▶ **Arbeitsauftrag**
Schreibe den Text über Jennifer Warnes von „Wovon erzählt eine“ bis einschließlich „unzureichend übersetzen lässt.“ erneut ab. Ersetze dabei „Ausnahmesängerin“ durch „Sängerin“.

▶ **Vorliegender Text**
● ● ● ●

Wovon erzählt eine 71-jährige Ausnahmesängerin, der in den letzten Jahren die Mutter, zwei Schwestern, ihr Manager und der engste Freund, Leonard Cohen, wegstarben? Jennifer Warnes hat die Serie an Tragödien erst einmal verstummen lassen. Jetzt kommt eine Antwort auf das Leid - in Form eines nachdenklichen, sehr gefühlvollen Songwriter-Albums. Das soll trösten und "upliften", wie Warnes sagt. Ein Begriff, der sich mit "aufheitern" ja nur unzureichend übersetzen lässt.

Ein Album über fortgeschrittenes Leben

Jennifer Warnes, die selbst kaum schreibt, bediente sich für ihre neuen Lieder bei bekannten Songwritern wie Eddie Vedder, Mark Knopfler oder John Legend, aber auch bei den Granden des Countryblues, denn sie hegt ein starkes Faible für Musik aus Texas. "Another Time, Another Place" ist ein Album über fortgeschrittenes Leben, sein Leid, seine Freuden, seine Erkenntnisse.

● ● ● ●

▶ **Datenauszug**
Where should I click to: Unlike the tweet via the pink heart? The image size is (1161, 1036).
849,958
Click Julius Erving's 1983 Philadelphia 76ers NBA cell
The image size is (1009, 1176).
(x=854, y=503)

● ● ● ●

▶ **Lösung zur Aufgabe**
Wovon erzählt eine 71-jährige Sängerin, der in den letzten Jahren die Mutter, zwei Schwestern, ihr Manager und der engste Freund, Leonard Cohen, wegstarben? Jennifer Warnes hat die Serie an Tragödien erst einmal verstummen lassen. Jetzt kommt eine Antwort auf das Leid - in Form eines nachdenklichen, sehr gefühlvollen Songwriter-Albums. Das soll trösten und "upliften", wie Warnes sagt. Ein Begriff, der sich mit "aufheitern" ja nur unzureichend übersetzen lässt.